I’ve just come home from the two day Compute Midwest hackathon in Kansas City. It was cold enough that I considered giving this post the title “Why I Love Living in Texas”.
But enough complaining. This was one of the best hackathons we’ve sponsored this year. Great venue, great teams, and great hacks.
Truth be told, the venue was odd for a hackathon — a medical marketing company in a building owned by an insurance company — but the corporate setting ended up working really well:
- Each team had their own conference / meeting room;
- The cafeteria was a perfect communal meeting spot;
- The presentation area was big enough for everyone;
- The A/V system was modern; and
- It was quiet! (I’m not a big fan of the thumpy-thump music so popular at these events.)
At the end of the weekend, 13 teams presented their hacks.

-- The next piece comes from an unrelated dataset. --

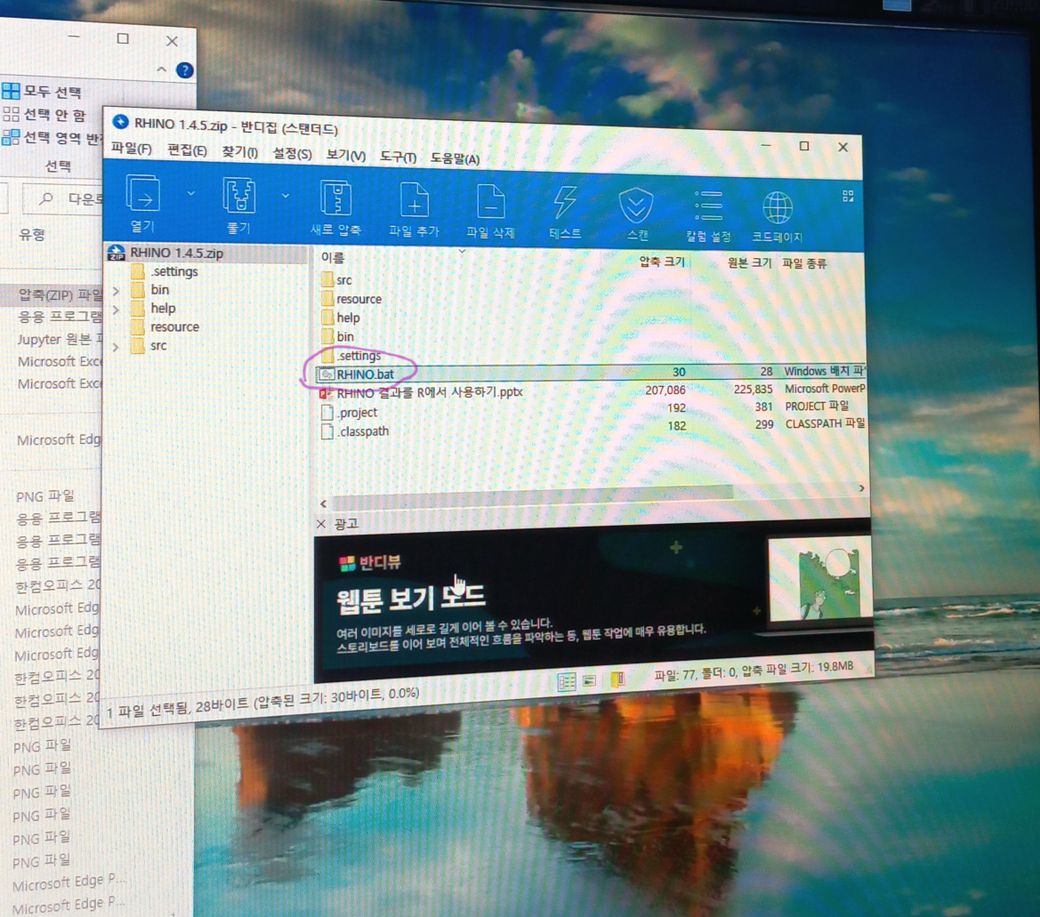Click the 스캔 (Scan) shield icon
Screen dimensions: 1040x917
(635, 207)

These are my favorites.
A team called vUp built a drag-and-drop container building facility for developers using Vagrant and Docker. The aim was to make it easy for developers to emulate their production environment by dragging and dropping pre-configured containers from a palette onto an environment canvas and then hooking them up to each other. Pretty cool. But their stated goal — coming soon! — will include a system to package up the whole configuration and push it to a hosted environment. That would be sweet. I wonder, is DevOps becoming too much fun. What’s next? Gamification?
FitPay created a system to pay for in-app purchases using step credits from your fitness tracker. Clever idea. As they said: “If you want a bigger gun, go out for a run.” Somehow they even had time to build a hungry monkey game over the weekend. Buy the monkey bananas by exercising!
The winner of the Best in Show prize was a team called AirBrush. They used computer vision software to track a pen. They transmitted the pen’s coordinates to an online canvas. A companion Android app allowed them to change the pen color and drop clip art onto the canvas using voice commands. Naturally. And because that wasn’t enough, the canvas was collaborative, so up to three people could draw at the same time. A few years ago this would have been someone’s MIT PhD thesis.
My personal favorite — which therefore won the Clarify prize: $500 worth of Lego! — was a team called Catchkey. Their app was a phone-based, automated, first-round technical interviewing system. They used the Twilio API to ask potential candidates a list of technical questions and recorded their answers. Those answers were then passed to Clarify’s API so that they could be checked for relevant keywords. The keywords were then used to grade the candidate’s answer.
Their prototype went way beyond what I expected when they first presented their idea. It was multi-tenant — i.e., it could be used by more than one company or department at once — and multi-user so any number of candidates could take the test in parallel. And they included a management dashboard that allowed employers to write questions, terms they expected to hear in the answer, and the number of terms necessary to pass the candidate’s answer. The dashboard also allowed a hiring manager to review the recording and override the automated scores. And the cherry on the cake was an automated SMS notification system to let the candidate know whether or not to expect a followup interview. The implementation was a bit harsh, but I can imagine its being elegantly integrated into a calendaring system.
The hackathon organizers did a fantastic job with a nice assist from the venue hosts, InTouch Solutions.
Clarify was joined by Twilio, ContextIO, and Garmin whose APIs were also used to great effect.